Dataset entries
******************************
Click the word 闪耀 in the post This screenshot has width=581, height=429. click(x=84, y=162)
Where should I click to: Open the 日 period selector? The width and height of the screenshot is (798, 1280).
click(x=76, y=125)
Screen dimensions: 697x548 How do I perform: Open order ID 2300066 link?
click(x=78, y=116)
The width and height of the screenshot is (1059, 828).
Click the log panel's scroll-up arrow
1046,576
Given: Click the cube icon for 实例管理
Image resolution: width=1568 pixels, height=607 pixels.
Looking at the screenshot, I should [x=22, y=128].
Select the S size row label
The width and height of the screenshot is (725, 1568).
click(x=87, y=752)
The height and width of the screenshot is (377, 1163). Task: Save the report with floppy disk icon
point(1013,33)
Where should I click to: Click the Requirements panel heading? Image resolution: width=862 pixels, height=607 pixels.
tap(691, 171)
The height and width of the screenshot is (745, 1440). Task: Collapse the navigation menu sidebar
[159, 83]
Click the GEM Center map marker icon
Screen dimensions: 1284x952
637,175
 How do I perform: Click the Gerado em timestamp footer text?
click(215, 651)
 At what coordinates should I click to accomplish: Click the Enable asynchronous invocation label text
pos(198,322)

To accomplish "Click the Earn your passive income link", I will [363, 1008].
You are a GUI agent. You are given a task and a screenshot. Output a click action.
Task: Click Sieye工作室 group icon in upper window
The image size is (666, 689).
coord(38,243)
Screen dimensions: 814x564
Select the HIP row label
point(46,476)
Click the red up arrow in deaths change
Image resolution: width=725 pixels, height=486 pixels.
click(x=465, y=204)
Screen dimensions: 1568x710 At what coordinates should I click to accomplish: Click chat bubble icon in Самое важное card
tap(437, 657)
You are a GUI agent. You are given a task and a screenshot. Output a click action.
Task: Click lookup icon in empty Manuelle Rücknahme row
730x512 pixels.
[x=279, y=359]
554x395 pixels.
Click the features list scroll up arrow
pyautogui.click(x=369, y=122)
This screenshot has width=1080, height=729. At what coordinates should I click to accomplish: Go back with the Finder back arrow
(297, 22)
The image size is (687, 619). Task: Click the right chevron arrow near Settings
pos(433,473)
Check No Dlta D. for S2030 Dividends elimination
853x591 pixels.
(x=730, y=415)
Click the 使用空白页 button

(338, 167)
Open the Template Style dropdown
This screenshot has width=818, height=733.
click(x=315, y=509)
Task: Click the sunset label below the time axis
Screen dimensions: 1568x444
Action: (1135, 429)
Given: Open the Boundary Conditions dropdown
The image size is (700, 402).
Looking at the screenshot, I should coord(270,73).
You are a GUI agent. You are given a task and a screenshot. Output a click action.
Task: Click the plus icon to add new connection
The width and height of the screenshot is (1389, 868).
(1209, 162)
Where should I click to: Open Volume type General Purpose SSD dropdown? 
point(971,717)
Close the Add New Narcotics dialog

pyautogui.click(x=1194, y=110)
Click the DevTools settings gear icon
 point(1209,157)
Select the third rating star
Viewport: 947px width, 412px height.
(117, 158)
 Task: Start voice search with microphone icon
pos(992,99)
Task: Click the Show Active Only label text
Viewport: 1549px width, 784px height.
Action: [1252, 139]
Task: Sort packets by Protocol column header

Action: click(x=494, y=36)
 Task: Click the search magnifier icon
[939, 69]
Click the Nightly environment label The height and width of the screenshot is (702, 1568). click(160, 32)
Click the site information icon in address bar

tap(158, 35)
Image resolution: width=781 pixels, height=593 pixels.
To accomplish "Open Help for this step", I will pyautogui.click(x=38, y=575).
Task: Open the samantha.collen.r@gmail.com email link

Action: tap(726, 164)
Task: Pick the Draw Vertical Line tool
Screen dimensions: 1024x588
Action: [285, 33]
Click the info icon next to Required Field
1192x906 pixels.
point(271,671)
******************************
_Instructions for the task:_
Revise the dataset entries above so that each "GUI agent" becomes "screen assistant", and leave everything else unchanged.

_Finished exercise:_
Click the word 闪耀 in the post This screenshot has width=581, height=429. click(x=84, y=162)
Where should I click to: Open the 日 period selector? The width and height of the screenshot is (798, 1280).
click(x=76, y=125)
Screen dimensions: 697x548 How do I perform: Open order ID 2300066 link?
click(x=78, y=116)
The width and height of the screenshot is (1059, 828).
Click the log panel's scroll-up arrow
1046,576
Given: Click the cube icon for 实例管理
Image resolution: width=1568 pixels, height=607 pixels.
Looking at the screenshot, I should [x=22, y=128].
Select the S size row label
The width and height of the screenshot is (725, 1568).
click(x=87, y=752)
The height and width of the screenshot is (377, 1163). Task: Save the report with floppy disk icon
point(1013,33)
Where should I click to: Click the Requirements panel heading? Image resolution: width=862 pixels, height=607 pixels.
tap(691, 171)
The height and width of the screenshot is (745, 1440). Task: Collapse the navigation menu sidebar
[159, 83]
Click the GEM Center map marker icon
Screen dimensions: 1284x952
637,175
 How do I perform: Click the Gerado em timestamp footer text?
click(215, 651)
 At what coordinates should I click to accomplish: Click the Enable asynchronous invocation label text
pos(198,322)

To accomplish "Click the Earn your passive income link", I will [363, 1008].
You are a screen assistant. You are given a task and a screenshot. Output a click action.
Task: Click Sieye工作室 group icon in upper window
The image size is (666, 689).
coord(38,243)
Screen dimensions: 814x564
Select the HIP row label
point(46,476)
Click the red up arrow in deaths change
Image resolution: width=725 pixels, height=486 pixels.
click(x=465, y=204)
Screen dimensions: 1568x710 At what coordinates should I click to accomplish: Click chat bubble icon in Самое важное card
tap(437, 657)
You are a screen assistant. You are given a task and a screenshot. Output a click action.
Task: Click lookup icon in empty Manuelle Rücknahme row
730x512 pixels.
[x=279, y=359]
554x395 pixels.
Click the features list scroll up arrow
pyautogui.click(x=369, y=122)
This screenshot has width=1080, height=729. At what coordinates should I click to accomplish: Go back with the Finder back arrow
(297, 22)
The image size is (687, 619). Task: Click the right chevron arrow near Settings
pos(433,473)
Check No Dlta D. for S2030 Dividends elimination
853x591 pixels.
(x=730, y=415)
Click the 使用空白页 button

(338, 167)
Open the Template Style dropdown
This screenshot has width=818, height=733.
click(x=315, y=509)
Task: Click the sunset label below the time axis
Screen dimensions: 1568x444
Action: (1135, 429)
Given: Open the Boundary Conditions dropdown
The image size is (700, 402).
Looking at the screenshot, I should coord(270,73).
You are a screen assistant. You are given a task and a screenshot. Output a click action.
Task: Click the plus icon to add new connection
The width and height of the screenshot is (1389, 868).
(1209, 162)
Where should I click to: Open Volume type General Purpose SSD dropdown? 
point(971,717)
Close the Add New Narcotics dialog

pyautogui.click(x=1194, y=110)
Click the DevTools settings gear icon
 point(1209,157)
Select the third rating star
Viewport: 947px width, 412px height.
(117, 158)
 Task: Start voice search with microphone icon
pos(992,99)
Task: Click the Show Active Only label text
Viewport: 1549px width, 784px height.
Action: [1252, 139]
Task: Sort packets by Protocol column header

Action: click(x=494, y=36)
 Task: Click the search magnifier icon
[939, 69]
Click the Nightly environment label The height and width of the screenshot is (702, 1568). click(160, 32)
Click the site information icon in address bar

tap(158, 35)
Image resolution: width=781 pixels, height=593 pixels.
To accomplish "Open Help for this step", I will pyautogui.click(x=38, y=575).
Task: Open the samantha.collen.r@gmail.com email link

Action: tap(726, 164)
Task: Pick the Draw Vertical Line tool
Screen dimensions: 1024x588
Action: [285, 33]
Click the info icon next to Required Field
1192x906 pixels.
point(271,671)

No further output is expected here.